Table 13. Influence of treatment on feed intake and milk production (LS means).
|DM intake, kg/d||22.7a||20.6b||21.9a||20.7ab||0.52|
|Milk protein, %||3.06b||3.28a||3.32a||3.21ab||0.06|
|Body weight, kg||727||754||736||743||12.1|
|DMI % of BWT||3.00ab||2.86b||3.12a||3.11a||0.08|
a,b,c Means in the same row with different superscripts differ (P<.05).
Performance of dairy cows was similar to that observed for heifers when these silages were fed in the metabolic study. The source of silage did not significantly influence the performance of animals, although treatment differences in DMI and rumen fermentation were observed. Alfalfa silage fed in comparison to barley silage varieties did not significantly affect the performance of animals. Therefore, good quality barley silages can replace alfalfa silage at 50% of dietary DM in early lactation cows.
Increasing the amount of forage in early-lactation diets can help reduce the cost of milk production as well as reducing health problems such as acidosis and laminitis. Results from this study support those of the previous studies showing that varietal differences exist for both chemical composition and digestion characteristics of barley silage. In addition, a comparison of these cereal grain silages to alfalfa silage indicated that cereal silages, like Seebe, can be similar in quality to medium quality alfalfa silage. A negative relationship between silage NDF concentration, rate of NDF digestion, and DMI was observed.

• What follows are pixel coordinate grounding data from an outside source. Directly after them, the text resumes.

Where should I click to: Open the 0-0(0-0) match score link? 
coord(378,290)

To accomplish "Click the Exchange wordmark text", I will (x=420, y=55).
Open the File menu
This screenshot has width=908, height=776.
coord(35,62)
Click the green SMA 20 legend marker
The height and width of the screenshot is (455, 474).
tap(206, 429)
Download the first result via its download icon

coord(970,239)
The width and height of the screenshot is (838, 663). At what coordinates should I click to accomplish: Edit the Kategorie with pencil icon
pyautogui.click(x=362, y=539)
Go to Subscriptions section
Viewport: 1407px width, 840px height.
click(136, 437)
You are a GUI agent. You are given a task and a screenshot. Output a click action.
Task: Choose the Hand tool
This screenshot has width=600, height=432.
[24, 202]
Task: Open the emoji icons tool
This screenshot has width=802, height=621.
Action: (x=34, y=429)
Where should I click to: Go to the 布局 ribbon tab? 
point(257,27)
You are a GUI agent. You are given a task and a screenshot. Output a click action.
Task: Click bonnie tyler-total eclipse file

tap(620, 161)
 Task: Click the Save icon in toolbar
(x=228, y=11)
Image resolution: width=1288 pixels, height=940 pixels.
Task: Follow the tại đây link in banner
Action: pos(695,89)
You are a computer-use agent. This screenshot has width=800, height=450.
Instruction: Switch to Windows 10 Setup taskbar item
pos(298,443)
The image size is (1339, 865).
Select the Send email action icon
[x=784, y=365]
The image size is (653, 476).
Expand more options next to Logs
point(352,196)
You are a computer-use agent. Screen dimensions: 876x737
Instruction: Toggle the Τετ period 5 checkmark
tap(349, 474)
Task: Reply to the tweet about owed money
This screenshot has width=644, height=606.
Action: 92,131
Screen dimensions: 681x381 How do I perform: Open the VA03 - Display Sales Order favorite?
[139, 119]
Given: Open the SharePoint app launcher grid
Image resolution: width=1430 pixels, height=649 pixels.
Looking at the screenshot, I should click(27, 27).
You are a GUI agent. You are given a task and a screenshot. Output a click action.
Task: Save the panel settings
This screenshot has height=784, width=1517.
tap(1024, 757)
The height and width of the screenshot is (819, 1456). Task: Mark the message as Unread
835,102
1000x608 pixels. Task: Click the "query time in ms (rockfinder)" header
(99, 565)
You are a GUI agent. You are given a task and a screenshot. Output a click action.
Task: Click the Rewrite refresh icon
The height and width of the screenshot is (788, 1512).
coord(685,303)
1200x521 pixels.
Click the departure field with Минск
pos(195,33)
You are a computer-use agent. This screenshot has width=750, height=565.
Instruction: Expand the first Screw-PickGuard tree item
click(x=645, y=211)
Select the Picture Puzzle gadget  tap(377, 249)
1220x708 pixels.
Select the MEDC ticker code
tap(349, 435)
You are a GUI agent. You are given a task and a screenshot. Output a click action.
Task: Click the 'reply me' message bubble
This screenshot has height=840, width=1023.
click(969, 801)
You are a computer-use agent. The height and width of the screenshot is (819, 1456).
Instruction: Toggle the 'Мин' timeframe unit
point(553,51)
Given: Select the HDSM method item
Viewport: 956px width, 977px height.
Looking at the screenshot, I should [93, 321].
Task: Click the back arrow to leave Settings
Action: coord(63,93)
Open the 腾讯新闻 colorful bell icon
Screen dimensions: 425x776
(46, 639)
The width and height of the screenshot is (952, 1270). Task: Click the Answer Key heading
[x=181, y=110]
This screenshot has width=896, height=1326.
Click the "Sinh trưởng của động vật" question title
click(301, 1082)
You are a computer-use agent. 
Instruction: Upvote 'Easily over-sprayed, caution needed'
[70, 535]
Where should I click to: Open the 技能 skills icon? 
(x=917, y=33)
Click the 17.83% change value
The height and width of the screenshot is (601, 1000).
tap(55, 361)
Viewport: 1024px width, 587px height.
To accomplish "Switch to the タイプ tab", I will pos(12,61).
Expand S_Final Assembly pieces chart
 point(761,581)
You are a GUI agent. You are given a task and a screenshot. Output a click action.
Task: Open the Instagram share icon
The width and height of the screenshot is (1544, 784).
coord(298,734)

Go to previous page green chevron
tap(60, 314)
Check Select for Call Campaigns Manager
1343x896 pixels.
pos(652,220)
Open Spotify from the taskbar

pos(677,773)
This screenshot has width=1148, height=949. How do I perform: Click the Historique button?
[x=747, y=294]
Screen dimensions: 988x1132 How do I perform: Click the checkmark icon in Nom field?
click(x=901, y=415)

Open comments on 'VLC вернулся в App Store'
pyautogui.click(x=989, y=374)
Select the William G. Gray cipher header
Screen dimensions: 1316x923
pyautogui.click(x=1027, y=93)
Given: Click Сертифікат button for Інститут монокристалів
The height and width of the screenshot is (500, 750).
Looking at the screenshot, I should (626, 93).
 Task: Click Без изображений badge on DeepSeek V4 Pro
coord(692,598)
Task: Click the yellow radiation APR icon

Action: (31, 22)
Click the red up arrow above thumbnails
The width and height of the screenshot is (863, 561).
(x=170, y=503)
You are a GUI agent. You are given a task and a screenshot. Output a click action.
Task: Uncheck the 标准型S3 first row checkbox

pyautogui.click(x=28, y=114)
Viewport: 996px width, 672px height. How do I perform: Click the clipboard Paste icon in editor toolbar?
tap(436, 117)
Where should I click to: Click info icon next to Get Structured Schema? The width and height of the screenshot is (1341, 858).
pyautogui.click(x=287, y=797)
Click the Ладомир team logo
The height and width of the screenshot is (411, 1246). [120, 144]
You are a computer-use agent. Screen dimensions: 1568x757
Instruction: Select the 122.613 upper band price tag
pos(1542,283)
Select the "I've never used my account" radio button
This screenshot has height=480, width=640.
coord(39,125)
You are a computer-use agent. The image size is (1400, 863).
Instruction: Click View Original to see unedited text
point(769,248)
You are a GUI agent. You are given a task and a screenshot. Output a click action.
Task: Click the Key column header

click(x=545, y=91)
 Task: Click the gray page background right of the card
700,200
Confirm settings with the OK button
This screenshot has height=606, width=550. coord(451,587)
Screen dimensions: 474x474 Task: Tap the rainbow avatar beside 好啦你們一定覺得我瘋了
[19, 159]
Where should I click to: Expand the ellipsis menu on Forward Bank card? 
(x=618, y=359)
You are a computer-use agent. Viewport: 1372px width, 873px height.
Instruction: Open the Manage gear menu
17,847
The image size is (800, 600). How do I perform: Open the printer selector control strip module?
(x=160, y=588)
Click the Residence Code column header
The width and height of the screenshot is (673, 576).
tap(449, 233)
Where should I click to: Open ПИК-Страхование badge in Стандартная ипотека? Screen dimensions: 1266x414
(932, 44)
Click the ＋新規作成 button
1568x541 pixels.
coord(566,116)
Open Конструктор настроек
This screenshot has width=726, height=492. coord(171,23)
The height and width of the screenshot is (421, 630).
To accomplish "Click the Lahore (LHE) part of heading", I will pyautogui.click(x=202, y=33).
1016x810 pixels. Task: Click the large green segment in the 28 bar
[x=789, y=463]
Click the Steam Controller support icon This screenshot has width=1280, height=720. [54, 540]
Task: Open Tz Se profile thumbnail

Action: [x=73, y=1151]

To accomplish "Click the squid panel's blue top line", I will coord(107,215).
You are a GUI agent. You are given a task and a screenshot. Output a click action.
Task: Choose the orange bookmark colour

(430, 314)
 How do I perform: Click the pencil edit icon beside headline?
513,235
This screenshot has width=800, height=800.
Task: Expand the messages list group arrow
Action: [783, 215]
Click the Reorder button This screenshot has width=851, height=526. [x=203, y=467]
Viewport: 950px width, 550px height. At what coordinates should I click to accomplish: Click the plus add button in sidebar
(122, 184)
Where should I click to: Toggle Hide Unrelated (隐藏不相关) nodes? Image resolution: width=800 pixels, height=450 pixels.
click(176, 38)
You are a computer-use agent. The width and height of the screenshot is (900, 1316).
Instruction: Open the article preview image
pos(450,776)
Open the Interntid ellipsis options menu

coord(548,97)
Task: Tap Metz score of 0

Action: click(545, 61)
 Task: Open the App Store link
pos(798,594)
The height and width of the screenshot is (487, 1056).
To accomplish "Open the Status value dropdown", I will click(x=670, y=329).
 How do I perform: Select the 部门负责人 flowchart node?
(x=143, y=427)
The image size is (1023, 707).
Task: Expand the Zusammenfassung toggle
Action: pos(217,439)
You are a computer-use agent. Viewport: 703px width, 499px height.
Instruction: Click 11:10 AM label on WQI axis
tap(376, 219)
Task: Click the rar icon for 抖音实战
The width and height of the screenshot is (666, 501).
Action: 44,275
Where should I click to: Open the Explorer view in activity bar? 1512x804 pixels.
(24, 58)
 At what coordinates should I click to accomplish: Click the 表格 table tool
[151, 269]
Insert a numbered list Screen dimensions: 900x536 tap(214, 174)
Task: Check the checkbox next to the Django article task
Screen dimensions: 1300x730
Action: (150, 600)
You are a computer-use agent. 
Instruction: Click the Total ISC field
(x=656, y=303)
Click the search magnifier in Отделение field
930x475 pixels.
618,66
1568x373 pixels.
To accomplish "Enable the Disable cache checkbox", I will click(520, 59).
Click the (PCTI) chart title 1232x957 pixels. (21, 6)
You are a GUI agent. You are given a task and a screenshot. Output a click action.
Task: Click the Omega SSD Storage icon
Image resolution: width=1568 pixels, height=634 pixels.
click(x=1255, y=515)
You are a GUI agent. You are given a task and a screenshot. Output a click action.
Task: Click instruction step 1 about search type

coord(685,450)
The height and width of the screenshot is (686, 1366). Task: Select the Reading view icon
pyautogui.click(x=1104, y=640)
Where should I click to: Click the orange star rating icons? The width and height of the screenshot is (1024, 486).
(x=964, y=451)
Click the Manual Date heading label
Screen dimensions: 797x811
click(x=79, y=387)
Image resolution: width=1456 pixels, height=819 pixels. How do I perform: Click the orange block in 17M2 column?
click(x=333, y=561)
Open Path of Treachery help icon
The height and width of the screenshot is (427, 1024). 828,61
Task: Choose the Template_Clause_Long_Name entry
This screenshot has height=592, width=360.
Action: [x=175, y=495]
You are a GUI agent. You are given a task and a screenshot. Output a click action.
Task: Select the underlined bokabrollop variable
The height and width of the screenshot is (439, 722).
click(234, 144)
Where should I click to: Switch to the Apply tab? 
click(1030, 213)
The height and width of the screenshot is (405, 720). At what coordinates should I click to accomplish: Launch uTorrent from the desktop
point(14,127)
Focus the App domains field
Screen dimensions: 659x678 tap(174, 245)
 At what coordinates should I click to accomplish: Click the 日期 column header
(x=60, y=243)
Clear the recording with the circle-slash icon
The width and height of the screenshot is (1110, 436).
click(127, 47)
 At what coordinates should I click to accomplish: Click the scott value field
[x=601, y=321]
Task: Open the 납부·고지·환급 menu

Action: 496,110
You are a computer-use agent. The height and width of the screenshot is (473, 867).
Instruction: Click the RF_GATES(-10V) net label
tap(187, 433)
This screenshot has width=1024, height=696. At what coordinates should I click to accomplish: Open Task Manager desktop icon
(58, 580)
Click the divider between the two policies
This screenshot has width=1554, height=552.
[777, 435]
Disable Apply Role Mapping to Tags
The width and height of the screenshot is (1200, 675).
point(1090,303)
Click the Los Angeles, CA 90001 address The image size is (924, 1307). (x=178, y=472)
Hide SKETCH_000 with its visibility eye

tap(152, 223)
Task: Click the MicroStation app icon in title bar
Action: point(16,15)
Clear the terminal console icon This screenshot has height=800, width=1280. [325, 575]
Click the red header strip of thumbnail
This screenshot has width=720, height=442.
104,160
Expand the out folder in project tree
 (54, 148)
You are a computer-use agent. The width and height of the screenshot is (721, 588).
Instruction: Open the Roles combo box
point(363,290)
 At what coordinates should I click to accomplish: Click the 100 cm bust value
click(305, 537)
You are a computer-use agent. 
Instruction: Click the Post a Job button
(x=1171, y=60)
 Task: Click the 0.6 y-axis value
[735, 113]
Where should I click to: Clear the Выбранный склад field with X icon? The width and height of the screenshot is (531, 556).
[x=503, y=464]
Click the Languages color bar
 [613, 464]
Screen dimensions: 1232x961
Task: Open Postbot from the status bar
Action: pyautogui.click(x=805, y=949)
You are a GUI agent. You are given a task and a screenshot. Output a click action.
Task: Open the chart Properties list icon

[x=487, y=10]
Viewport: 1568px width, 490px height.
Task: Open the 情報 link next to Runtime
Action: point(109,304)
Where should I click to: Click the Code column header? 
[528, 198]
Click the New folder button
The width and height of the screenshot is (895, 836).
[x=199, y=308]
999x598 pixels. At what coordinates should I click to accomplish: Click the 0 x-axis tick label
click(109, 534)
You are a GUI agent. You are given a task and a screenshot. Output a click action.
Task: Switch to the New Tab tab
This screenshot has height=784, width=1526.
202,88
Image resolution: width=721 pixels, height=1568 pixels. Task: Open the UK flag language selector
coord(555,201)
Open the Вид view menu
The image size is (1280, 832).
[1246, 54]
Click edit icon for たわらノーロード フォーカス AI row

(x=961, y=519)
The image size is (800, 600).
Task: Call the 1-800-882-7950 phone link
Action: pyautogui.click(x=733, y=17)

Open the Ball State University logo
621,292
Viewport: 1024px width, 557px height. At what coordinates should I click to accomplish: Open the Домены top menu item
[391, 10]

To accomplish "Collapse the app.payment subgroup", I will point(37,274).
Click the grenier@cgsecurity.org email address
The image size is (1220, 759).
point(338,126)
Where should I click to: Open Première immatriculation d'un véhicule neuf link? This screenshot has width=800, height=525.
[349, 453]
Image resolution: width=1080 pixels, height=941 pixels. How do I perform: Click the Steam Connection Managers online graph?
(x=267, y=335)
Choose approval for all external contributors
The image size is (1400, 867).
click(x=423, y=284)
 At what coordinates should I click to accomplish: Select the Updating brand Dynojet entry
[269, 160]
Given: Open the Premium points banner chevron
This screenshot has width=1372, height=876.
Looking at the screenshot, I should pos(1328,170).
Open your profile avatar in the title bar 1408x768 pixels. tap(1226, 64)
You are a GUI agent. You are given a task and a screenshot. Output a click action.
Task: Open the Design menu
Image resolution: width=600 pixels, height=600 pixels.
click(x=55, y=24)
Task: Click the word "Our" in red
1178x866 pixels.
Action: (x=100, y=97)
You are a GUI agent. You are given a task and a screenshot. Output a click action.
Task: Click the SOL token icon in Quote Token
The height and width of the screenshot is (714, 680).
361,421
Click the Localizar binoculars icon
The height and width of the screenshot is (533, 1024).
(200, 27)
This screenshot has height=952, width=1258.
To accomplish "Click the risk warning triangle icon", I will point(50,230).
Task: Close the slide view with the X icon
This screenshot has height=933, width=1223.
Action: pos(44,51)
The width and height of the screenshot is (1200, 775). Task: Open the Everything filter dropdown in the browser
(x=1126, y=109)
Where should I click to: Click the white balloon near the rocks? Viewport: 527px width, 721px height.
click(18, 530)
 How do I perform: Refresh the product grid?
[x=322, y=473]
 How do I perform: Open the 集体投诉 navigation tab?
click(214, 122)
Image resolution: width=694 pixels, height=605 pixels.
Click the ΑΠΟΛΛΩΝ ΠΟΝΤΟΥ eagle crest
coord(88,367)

The recommended time for harvesting whole-plant forages range from milk through the dough stage. This corresponds to a range of 24 to 49% DM in the whole-plant. Since whole-plant cereal grain should contain 30 to 40% DM for optimal preservation, harvesting should occur at the late milk to early dough stage. Since the milk or dough stage are subjective visual observations, the actual measurement of the whole-plant DM is recommended. If the silage is being fed to low-producing cows, dry cows, or growing heifers, the production of low quality forage is justifiable. However, if the silage is used as a major part of ration for high-producing cows, the economics definitely favour cereal grain silage harvested at the highest quality.